Première édition du festival des Fleuropéenes à Fleury-Mérogis

Pour la première fois en France, les détenus ont pu voter cette semaine à l’intérieur des prisons. C’était à l’occasion des élections européennes qui se tiennent ce dimanche 26 mai 2019. Pour accompagner ce nouveau dispositif, la maison d’arrêt de Fleury-Mérogis a organisé un festival.
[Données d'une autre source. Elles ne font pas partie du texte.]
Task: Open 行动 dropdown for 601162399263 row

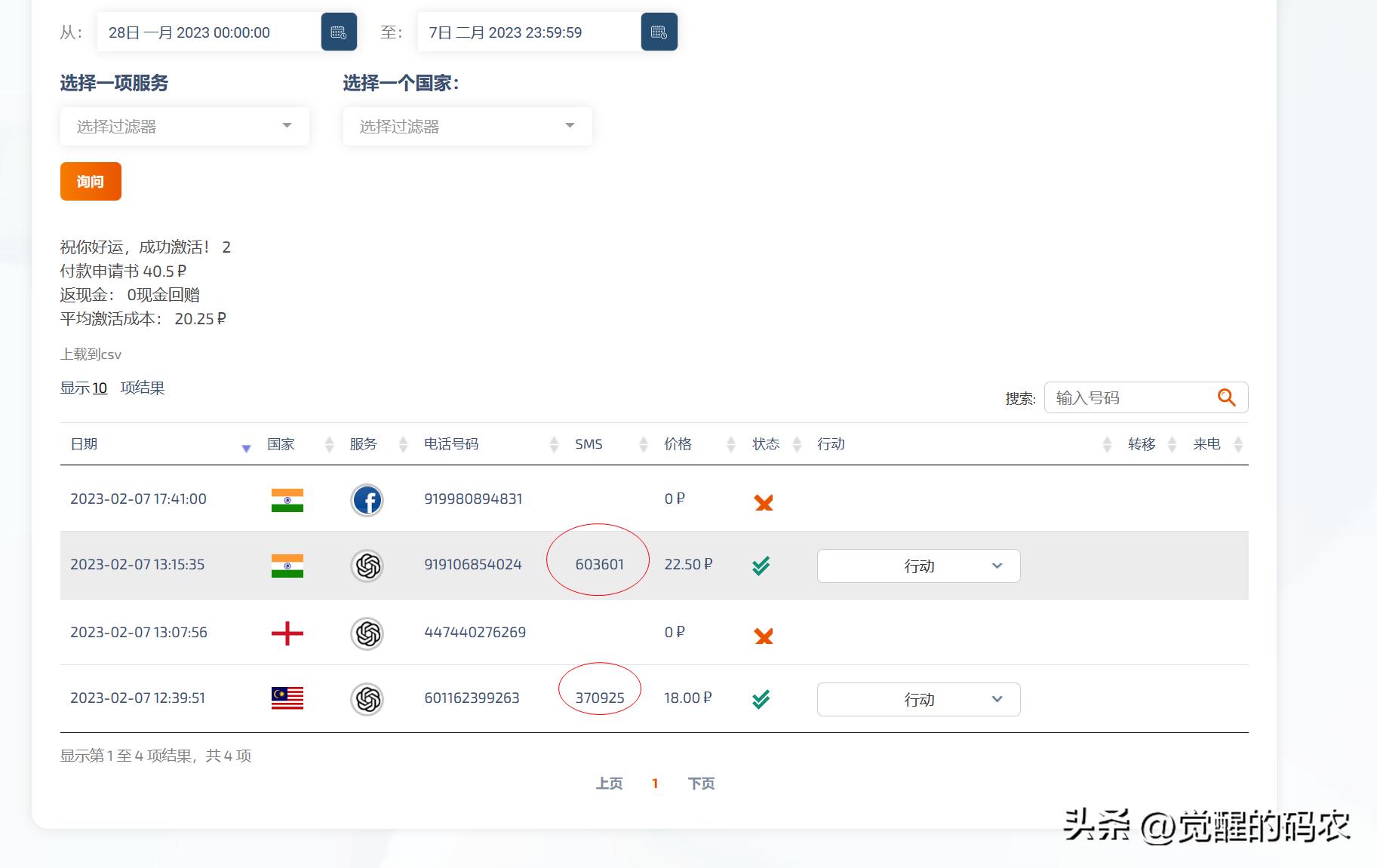Action: pyautogui.click(x=918, y=699)
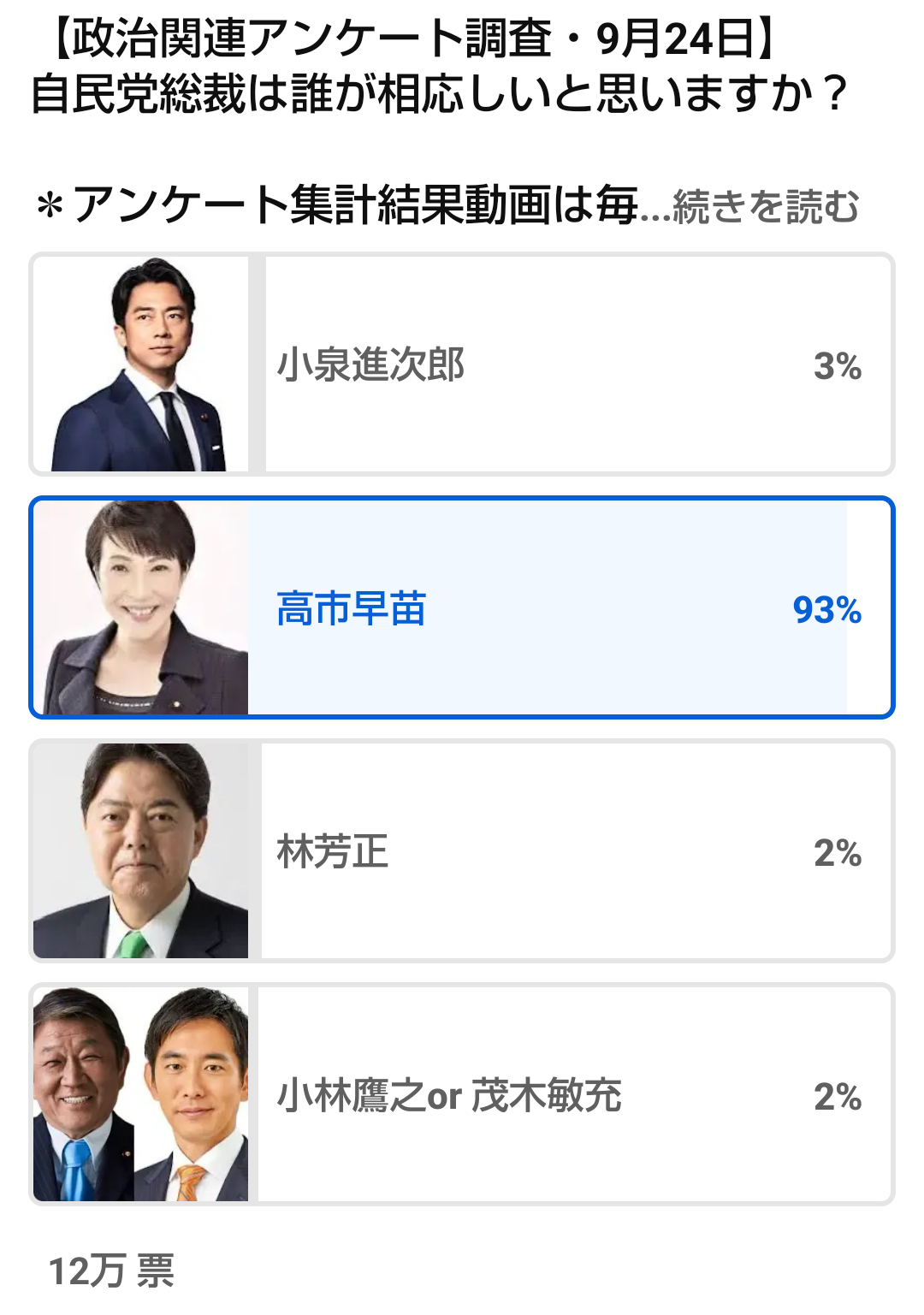The image size is (924, 1315).
Task: Click the photo next to 林芳正
Action: point(140,851)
Première édition du festival des Fleuropéenes à Fleury-Mérogis
La maison d'arrêt de Fleury-Mérogis, © AFP / Philippe Lopez

Sur plus de 4 000 détenus à Fleury-Mérogis, 472 pouvaient voter aux élections européennes dont le scrutin était organisé du lundi 20 au mercredi 22 mai dans la Maison d’arrêt située dans l’Essone. « Jusqu’à présent les modalités de vote étaient le vote par procuration ou la possibilité de demander une permission de sortie pour aller voter. Là, l’idée, c’est vraiment de faciliter la démarche », explique Elise Waldbaum, directrice de l’association Lire c’est vivre qui gère les bibliothèques de la maison d’arrêt. Ce nouveau dispositif de vote par correspondance a été porté par le gouvernement actuel qui a tenu à rappeler qu’il est très rare qu’un détenu soit privé de ses droits civiques. 

Pour accompagner ces élections, un festival a été organisé au sein de Fleury-Mérogis, les Fleuropéennes. « Avec le pôle culture du Service pénitentiaire d’insertion et de probation, Lire c’est vivre et le Point d’accès aux droits, on a souhaité sensibiliser les personnes détenues à la thématique de l’Europe et au vote. On sait que c’est un scrutin qui mobilise assez peu, même à l’extérieur, donc c’est aussi notre rôle de faire connaitre aux personnes détenues leurs droits et les possibilités qui en découlent », ajoute Elise Waldbaum. 

Mozart et le Brexit

L’objectif des Fleuropéennes est de promouvoir la diversité culturelle en Europe. Pendant les 3 semaines précédant le scrutin, 6 concerts de musiques différentes ont été donnés, en italien, lusophone, ou encore bulgare. C’est l'oeuvre de Mozart que sont venus interpréter 4 musiciens de l’orchestre Philharmonique de Radio France, parmi lesquels Jean-Pascal Post, clarinettiste : « La venue elle-même au sein de la prison est assez impressionnante, on sent qu’on passe dans un monde d’enferment, avec énormément de grilles, on longe des cellules, c’est rude, mais très rapidement, dès qu’on se met à jouer avec mes amis du quatuor à cordes, on oublie qu’on est en prison. » Le musicien était accompagné des violonistes Cyril Baleton, et Martin Blondeau, l'altiste Aurélia Kowalski et du violoncelliste Jérôme Pinget. 

Ces concerts étaient suivis de conférence portant sur des thèmes d’actualité. Thibaud Harrois, maître de conférences en civilisation britannique à Paris III, est venu parler du Brexit. Il a ensuite répondu à plusieurs questions posées par les détenus portant sur le régime monarchique en Angleterre, les quotas laitiers ou encore l’influence des Etats-Unis sur l'Union européenne : « Je pense que c’est un bon reflet des débats qu’il peut y avoir sur la question européenne ou celle du Brexit. Il y avait des questions de curiosité, donc c’est très bien, des questions orientées sur des a priori très négatifs sur l’Europe, sur le Royaume-Unis aussi et au stade où j’en suis, je ne suis plus surpris par ce genre de questions. D’autres étaient surprenantes, dans le bon sens, avec de l’intérêt et de bonnes connaissances, donc c’était positif ».

« On va tous voter »

L’expérience fut positive aussi pour les détenus que nous avons rencontrés : « Ça nous permet de s’occuper, de parler d’autres choses, de s’informer sur ce qui se passe dehors », explique Axel*. « Oui je vais voter bien évidemment, mais je ne sais pas encore pour qui », affirme Houcine. « On va tous voter, je savais même pas qu’il y avait 34 listes. En tout cas ça fait plaisir, on a pu poser nos questions et avoir nos réponses », ajoute Lucas, qui a interrogé Thibaud Harrois sur la situation des entreprises françaises installées en Angleterre. Et dans les intentions de vote, presque tous les candidats étaient représentés.